All plasma-based manufactured blood products are to be found from outside the UK for the foreseeable future, following Government advice that new variant CJD could be transmitted through blood.
The Committee on Safety of Medicines (CSM) issued this latest advice following its recent review of the sourcing of blood products.
It claimed that although there is currently no evidence that CJD can be transmitted by blood, there is a theoretical risk. It therefore suggested manufactured blood products should not be gained from UK plasma.
“Although it was accepted that some parts of the manufacturing process for blood products may separate prion proteins, the present state of the art means that these processes cannot be validated. Therefore the theoretical risk that CJD could be transmitted by blood products cannot be discounted,” said the CSM in its report.
As a result of the advice, the bodies which process plasma in the UK – the NHS’s Bio Products Laboratory and the Protein Fractionation Centre in Scotland – are to import plasma from outside the UK, with the US the most likely source.
CSM chairman, Professor Michael Rawlins, said the shift to imported plasma was likely to take several months. This is because suitable collection centres abroad will have to be identified and inspected by UK authorities, and the manufacturing centres cleaned before the new plasma can be used.

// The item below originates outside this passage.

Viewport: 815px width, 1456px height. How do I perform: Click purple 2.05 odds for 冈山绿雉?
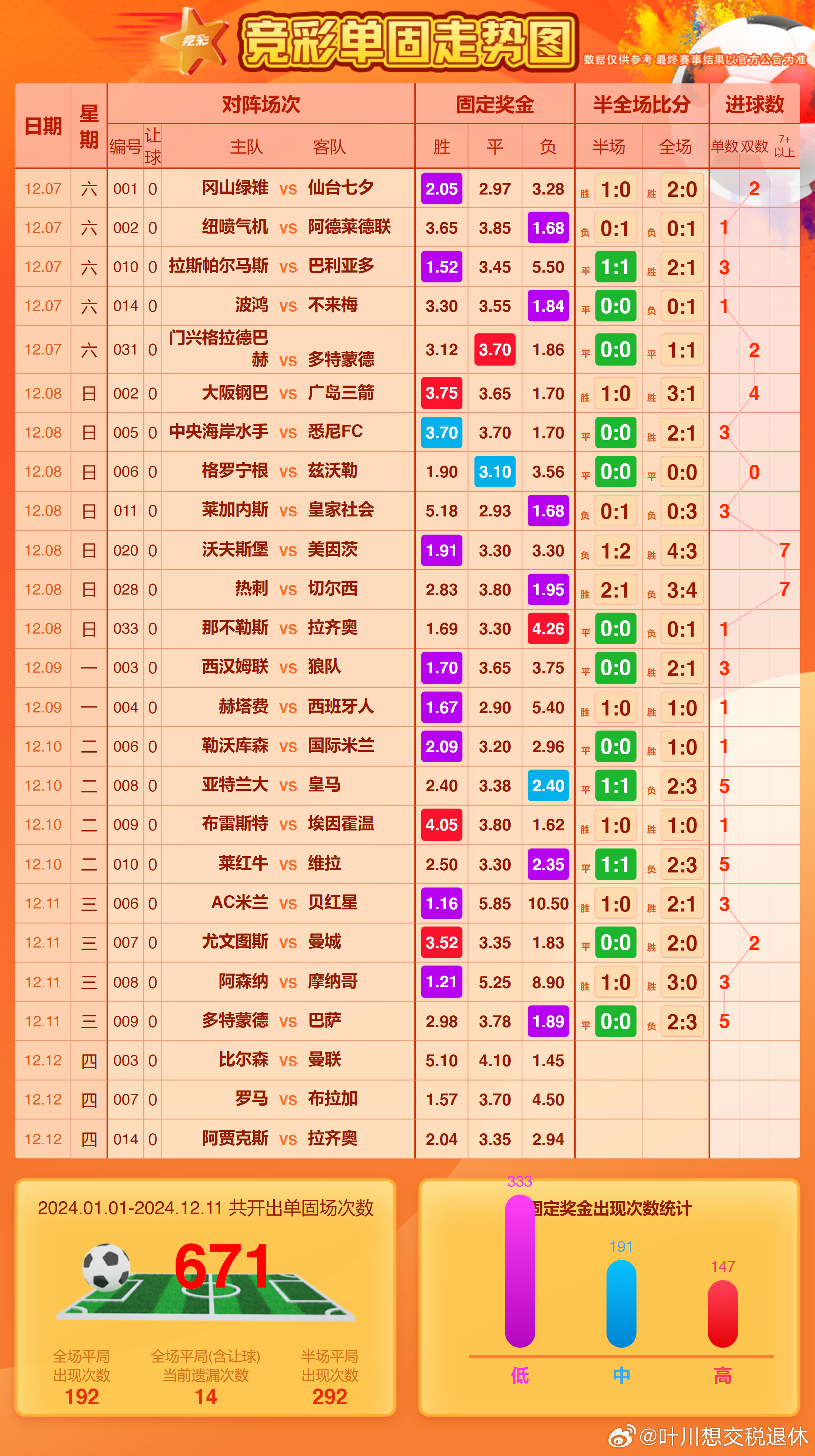point(441,189)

Rawlins stressed the advice did not affect the use of blood for transfusion, platelets and fresh frozen plasma.
“These products are produced from single donations and patients would not be exposed to the same large number of donors as when the manufactured products are used,” he said.
It is believed the decision could cost as much as £70m, as current stocks, worth £20m, will have to be scrapped. Unions claim additional blood filtration procedures will add a further £50m to the total bill.